Equities rebound timidly after coordinated sanctions against Russia.


Oil prices fell sharply at first, but rose back above $100 a barrel in early European trading. [O/R]

The jump in equities was modest, however, and markets remained significantly below levels at the start of the week, after investors were stunned by Russian President Vladimir Putin’s decision to invade Ukraine.

On Friday, missiles pounded the Ukrainian capital as Russian forces continued their advance.

Around 9:30 GMT, the Euro STOXX was up 0.72% while the FTSE 100 gained 1.1%. The German DAX rose 0.05%.

Asian stocks closed higher. But Wall Stock Exchange – where stocks saw a massive rebound after US President Joe Biden unveiled the sanctions on Thursday – futures pointed to a lower US open.

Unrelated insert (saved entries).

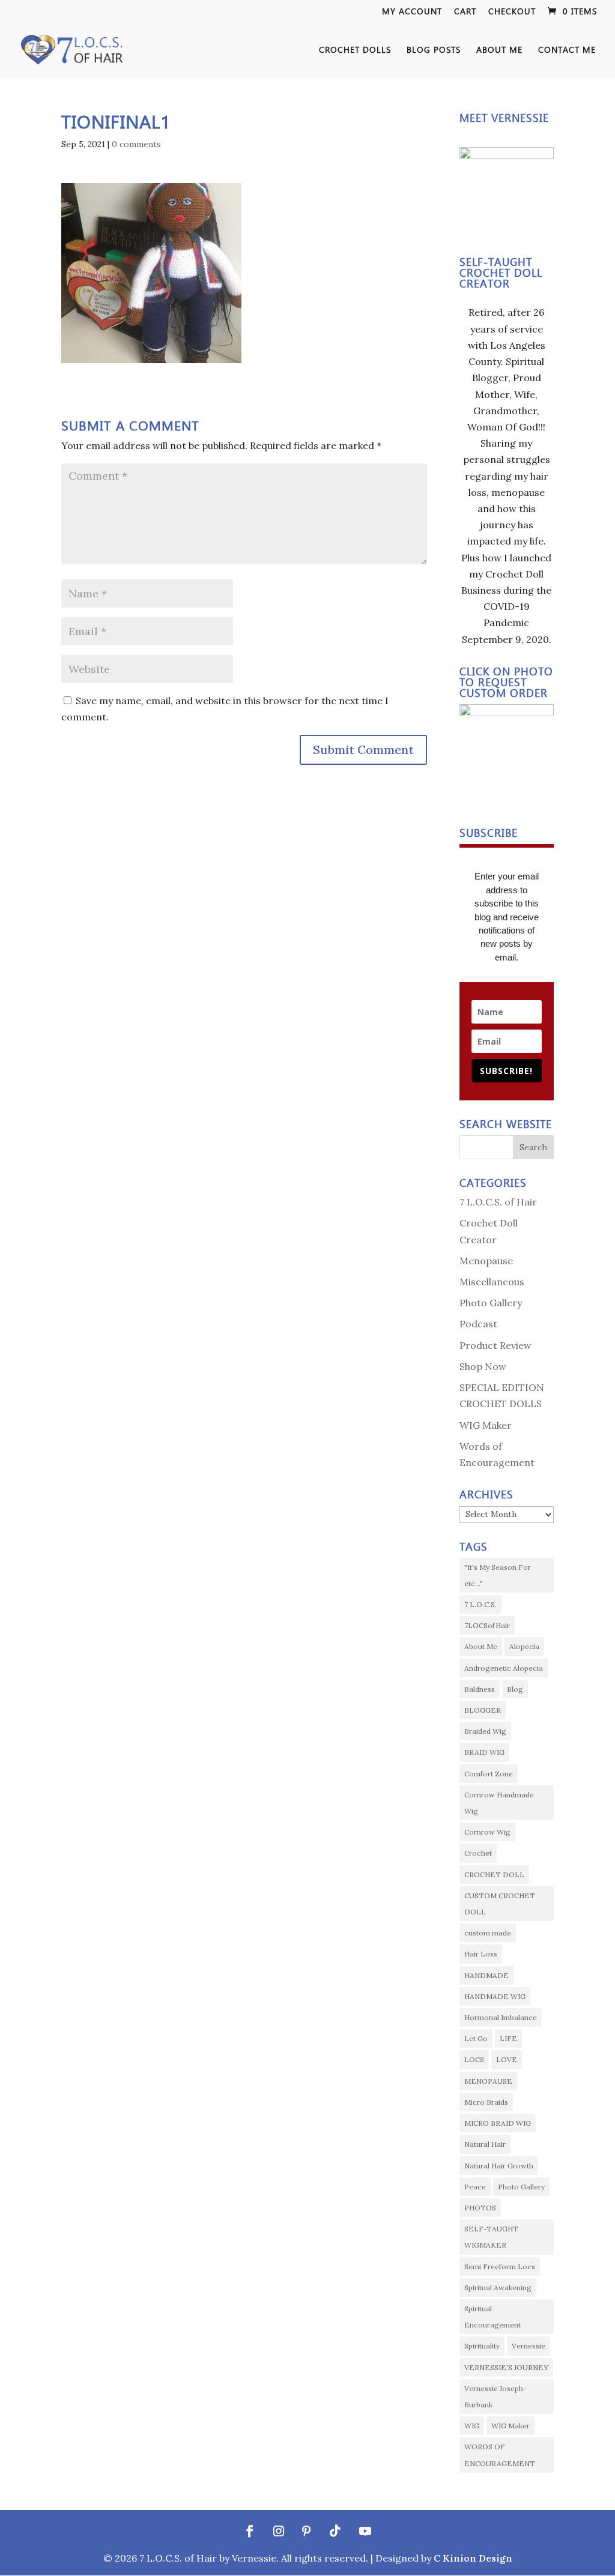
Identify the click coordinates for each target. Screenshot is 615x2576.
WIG (471, 2425)
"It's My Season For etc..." (497, 1575)
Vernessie (528, 2345)
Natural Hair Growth (498, 2165)
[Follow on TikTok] (335, 2531)
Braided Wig (485, 1731)
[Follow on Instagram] (278, 2531)
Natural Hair (485, 2144)
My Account (412, 12)
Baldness (479, 1689)
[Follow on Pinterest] (306, 2531)
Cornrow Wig (487, 1831)
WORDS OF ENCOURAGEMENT (499, 2454)
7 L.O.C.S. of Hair (498, 1202)
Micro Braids (486, 2102)
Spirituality (482, 2345)
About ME (499, 50)
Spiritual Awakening (498, 2287)
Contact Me (567, 50)
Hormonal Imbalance (500, 2017)
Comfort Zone (488, 1773)
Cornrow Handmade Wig (499, 1802)
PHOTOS (480, 2207)
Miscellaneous (491, 1282)
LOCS (474, 2059)
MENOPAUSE (488, 2081)
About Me (480, 1646)
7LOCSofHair (487, 1625)
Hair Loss (480, 1953)
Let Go (476, 2038)
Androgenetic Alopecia (503, 1668)
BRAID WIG (484, 1752)
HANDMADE (486, 1975)
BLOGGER (482, 1710)
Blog (515, 1689)
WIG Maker (485, 1425)
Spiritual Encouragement (492, 2316)
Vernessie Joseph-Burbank (495, 2396)
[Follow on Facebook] (250, 2531)
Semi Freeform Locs (499, 2266)
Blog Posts (434, 50)
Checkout (512, 12)
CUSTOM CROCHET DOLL (499, 1903)
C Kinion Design (473, 2558)
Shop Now (482, 1366)
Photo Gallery (490, 1303)
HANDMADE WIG (495, 1996)
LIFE (508, 2038)
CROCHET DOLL (494, 1874)
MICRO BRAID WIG (497, 2123)
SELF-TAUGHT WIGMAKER (491, 2236)
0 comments (136, 144)
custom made (487, 1932)
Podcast (478, 1324)
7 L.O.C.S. (480, 1604)
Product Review (495, 1345)
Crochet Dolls (355, 50)
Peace (475, 2186)
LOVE (506, 2059)
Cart (465, 12)
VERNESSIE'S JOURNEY (506, 2367)
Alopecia (524, 1646)
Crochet (478, 1852)
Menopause (486, 1261)
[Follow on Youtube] (365, 2531)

“The markets seem to be reducing extreme risks. The additional sanctions announced against Russia are important for Russia, but the Russian domestic economy does not matter much for the global economy (and energy supplies continue to dwindle). pouring in),” said Paul Donovan, chief economist at UBS Global Wealth Management.

In Asia, MSCI’s broadest index of stocks in the Asia-Pacific region excluding Japan closed up 0.78%, the Shanghai Composite Index rose 0.63% and the Japanese Nikkei gained 1 .95%.

Russian stocks soared 14%, but that followed one of the three biggest stock market crashes in history in a single day.

OIL PRICE

Oil prices started to climb again on worries about supply disruptions, with Brent rising 1.1% to $100.2 a barrel, while West Texas Intermediate was up 0.46% 93, $29, although both indexes are off their highs.

Safe haven gold, which surged Thursday, rose 0.35% to $1,909 an ounce after hitting a multi-month high of $1,973.96.

Reflecting the relative calm in financial markets, the yield on 10-year US Treasury bonds stood at 1.944% after an initial drop of 1.84% on Thursday, its biggest daily drop since late November.

After dramatic moves in the currency markets on Thursday, including falls of more than 1% in most European currencies, currency prices were much calmer.

The Dollar Index, which measures the greenback against a basket of major currencies, was little changed at 97.185, after hitting levels on Thursday not seen since the first wave of the coronavirus pandemic.

The Russian ruble rose to 85.52 against the dollar, after hitting a record low of 89.986.

As Russian troops close in on the Ukrainian capital and more casualties are expected on both sides, many investors are bracing for a further tightening of Western sanctions.

“While US sanctions have been limited so far, given the escalation of Russian actions, there will inevitably be a more strident Western response in the coming days. Germany having halted approval of the Nord Stream 2 gas pipeline,” said Seema Shah, chief global strategist, Principal Global Investors.

“While difficult, during a rapidly developing geopolitical conflict, investors are in the best position to stay balanced, considering fundamentals ultimately drive long-term investment returns.”